The day-2 manual for the SaaS layer that lives in site/src/cloud/. Read
ARCHITECTURE.md#helm-cloud
first for the design.
This runbook covers turning Helm Cloud on, watching it run, and the small
number of incidents you might handle. Everything assumes you operate the
marketing-site Worker (site/).
§Pre-flight: required configuration
Helm Cloud needs five bits of secret/config to work. The marketing site's
/api/cloud/health endpoint surfaces presence-only flags so you can verify
without echoing values.
| Setting | Where | What |
|---|---|---|
STRIPE_SECRET_KEY | wrangler secret put | Stripe live mode secret key |
STRIPE_WEBHOOK_SECRET | wrangler secret put | Stripe webhook signing secret (for /api/stripe/webhook) |
STRIPE_PRICE_HELM_CLOUD | wrangler secret put | The recurring price id for Helm Cloud (e.g. price_…) |
CLOUD_MASTER_KEY | wrangler secret put | 32+ byte secret used to encrypt customer CF tokens at rest |
HELM_BUNDLE_MANIFEST_URL | wrangler.toml [vars] | Public URL of manifest.json (defaults to GH Releases latest) |
§Generating CLOUD_MASTER_KEY
The master key is the secret that decrypts every customer's stored Cloudflare API token. It must be ≥16 chars (we enforce this) and is hashed with SHA-256 before use, so any high-entropy bytes work. The recommended source:
openssl rand -hex 32 # 64 hex chars = 32 bytes of entropyThen set it once on the marketing-site Worker:
cd site
wrangler secret put CLOUD_MASTER_KEY
# paste the 64-char hex string when promptedVerify it landed without echoing:
curl https://beta.open-think.app/health | jq '.hasCloudMasterKey'
# → trueDo not rotate this key casually. Rotating means decrypting every customer's token with the old key and re-encrypting with the new one — a batch migration. The Architecture doc describes the full re-key procedure.

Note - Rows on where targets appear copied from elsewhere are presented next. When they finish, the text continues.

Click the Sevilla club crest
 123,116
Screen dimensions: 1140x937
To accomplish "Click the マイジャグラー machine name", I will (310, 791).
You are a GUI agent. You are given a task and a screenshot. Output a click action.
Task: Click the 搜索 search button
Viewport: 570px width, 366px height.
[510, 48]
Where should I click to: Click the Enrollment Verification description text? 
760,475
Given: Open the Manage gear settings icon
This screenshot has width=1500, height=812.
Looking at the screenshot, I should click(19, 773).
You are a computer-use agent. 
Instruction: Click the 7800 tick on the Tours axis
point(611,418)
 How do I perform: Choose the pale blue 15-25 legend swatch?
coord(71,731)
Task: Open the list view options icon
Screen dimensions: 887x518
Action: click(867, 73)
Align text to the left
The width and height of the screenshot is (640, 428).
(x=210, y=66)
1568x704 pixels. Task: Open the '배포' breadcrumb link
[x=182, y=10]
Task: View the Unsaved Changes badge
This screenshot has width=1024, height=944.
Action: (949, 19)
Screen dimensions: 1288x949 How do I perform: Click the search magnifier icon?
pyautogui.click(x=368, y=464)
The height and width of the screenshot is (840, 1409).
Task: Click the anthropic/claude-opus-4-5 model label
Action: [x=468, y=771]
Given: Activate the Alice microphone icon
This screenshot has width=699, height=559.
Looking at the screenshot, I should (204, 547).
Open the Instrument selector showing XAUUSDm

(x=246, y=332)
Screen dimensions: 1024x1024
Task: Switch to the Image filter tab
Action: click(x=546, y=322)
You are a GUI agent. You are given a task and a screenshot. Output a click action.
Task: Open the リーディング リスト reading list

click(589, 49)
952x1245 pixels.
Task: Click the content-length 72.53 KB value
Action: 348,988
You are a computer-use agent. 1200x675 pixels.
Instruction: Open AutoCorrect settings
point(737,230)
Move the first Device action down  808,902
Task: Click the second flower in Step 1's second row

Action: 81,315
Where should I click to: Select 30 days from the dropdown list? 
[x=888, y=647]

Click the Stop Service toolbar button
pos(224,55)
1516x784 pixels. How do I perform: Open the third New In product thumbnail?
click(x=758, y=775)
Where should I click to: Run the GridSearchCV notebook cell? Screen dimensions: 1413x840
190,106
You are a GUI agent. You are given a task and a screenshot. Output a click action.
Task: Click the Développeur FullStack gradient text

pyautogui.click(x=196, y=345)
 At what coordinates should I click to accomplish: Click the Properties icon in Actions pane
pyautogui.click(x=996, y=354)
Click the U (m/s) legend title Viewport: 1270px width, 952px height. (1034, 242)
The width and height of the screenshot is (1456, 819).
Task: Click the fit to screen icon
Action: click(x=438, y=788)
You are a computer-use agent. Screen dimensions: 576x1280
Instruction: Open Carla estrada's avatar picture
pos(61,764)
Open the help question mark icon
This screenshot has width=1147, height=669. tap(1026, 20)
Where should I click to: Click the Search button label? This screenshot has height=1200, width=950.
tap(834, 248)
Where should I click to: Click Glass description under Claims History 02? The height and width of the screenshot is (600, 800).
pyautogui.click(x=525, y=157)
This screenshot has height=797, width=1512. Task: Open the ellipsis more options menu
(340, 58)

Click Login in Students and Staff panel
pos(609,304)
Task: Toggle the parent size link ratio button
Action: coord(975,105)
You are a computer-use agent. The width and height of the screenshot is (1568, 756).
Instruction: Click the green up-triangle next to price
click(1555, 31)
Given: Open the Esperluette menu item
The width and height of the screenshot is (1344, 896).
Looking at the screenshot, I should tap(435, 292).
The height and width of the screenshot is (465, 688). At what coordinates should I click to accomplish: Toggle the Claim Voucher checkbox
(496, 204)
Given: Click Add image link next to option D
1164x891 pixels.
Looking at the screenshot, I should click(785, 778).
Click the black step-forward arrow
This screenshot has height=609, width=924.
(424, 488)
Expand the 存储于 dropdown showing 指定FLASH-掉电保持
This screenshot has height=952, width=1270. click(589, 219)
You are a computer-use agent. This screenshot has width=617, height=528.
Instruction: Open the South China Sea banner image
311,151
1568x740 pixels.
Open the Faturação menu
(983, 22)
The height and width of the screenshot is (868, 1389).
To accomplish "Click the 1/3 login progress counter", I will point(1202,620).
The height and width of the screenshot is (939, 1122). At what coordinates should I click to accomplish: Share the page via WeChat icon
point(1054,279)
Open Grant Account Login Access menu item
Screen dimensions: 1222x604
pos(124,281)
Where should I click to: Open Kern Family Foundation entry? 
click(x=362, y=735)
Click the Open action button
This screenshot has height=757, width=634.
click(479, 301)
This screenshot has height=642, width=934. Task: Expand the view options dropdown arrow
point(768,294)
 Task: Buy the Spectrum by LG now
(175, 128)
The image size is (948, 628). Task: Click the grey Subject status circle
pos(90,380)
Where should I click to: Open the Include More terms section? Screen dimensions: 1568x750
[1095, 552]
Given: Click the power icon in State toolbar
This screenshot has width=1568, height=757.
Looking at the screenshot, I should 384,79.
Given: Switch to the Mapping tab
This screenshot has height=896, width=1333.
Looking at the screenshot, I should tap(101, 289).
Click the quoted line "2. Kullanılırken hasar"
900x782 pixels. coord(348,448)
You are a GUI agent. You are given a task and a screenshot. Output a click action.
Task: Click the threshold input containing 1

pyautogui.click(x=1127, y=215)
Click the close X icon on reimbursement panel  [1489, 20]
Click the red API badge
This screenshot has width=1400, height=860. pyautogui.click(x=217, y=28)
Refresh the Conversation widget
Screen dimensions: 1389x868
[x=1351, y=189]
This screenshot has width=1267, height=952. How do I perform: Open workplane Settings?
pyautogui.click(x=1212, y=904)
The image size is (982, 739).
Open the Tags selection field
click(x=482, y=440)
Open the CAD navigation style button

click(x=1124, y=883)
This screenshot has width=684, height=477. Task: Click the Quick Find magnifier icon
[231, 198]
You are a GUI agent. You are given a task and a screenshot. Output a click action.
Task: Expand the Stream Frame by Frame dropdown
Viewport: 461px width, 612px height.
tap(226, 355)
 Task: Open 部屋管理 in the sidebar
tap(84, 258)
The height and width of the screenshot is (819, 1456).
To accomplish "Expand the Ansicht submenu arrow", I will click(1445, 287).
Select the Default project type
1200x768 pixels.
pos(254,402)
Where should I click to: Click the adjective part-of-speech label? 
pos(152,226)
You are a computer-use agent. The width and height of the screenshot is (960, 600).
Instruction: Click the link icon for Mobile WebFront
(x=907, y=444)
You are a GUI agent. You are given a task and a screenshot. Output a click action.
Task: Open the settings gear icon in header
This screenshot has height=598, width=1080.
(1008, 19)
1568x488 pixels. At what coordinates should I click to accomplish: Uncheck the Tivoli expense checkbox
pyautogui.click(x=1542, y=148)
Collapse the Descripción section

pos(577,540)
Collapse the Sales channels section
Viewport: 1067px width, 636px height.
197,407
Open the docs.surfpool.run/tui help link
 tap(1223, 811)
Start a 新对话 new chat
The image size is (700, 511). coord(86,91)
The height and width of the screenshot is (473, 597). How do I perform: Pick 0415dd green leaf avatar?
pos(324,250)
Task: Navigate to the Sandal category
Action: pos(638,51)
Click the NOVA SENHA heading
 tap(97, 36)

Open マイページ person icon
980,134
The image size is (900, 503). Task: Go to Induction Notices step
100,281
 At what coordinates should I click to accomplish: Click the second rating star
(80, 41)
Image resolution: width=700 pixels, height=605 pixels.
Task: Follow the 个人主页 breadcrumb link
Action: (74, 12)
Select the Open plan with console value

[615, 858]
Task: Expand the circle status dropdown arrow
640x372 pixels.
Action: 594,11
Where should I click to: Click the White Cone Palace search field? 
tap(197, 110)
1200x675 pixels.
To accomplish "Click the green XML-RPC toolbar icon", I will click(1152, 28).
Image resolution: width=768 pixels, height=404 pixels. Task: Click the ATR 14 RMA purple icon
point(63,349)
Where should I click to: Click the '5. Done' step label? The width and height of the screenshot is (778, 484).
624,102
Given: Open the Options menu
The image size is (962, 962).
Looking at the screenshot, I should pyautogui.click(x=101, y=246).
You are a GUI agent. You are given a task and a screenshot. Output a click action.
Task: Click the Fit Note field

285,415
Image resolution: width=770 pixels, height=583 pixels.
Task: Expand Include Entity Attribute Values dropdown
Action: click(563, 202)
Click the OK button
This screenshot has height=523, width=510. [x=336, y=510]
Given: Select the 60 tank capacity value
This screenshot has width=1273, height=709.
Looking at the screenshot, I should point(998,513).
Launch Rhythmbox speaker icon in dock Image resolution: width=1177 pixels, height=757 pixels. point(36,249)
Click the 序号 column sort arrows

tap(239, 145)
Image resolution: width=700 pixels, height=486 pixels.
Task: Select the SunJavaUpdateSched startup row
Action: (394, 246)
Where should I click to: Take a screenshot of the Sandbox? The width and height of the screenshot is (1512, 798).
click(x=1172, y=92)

§Stripe price for Helm Cloud
In Stripe Dashboard → Products, create a product called "Helm Cloud" with
a single recurring price (e.g. $9/mo). Copy the price id (price_…) and:
wrangler secret put STRIPE_PRICE_HELM_CLOUDMake sure the same product / price exists in both test and live mode if you're going to run end-to-end tests.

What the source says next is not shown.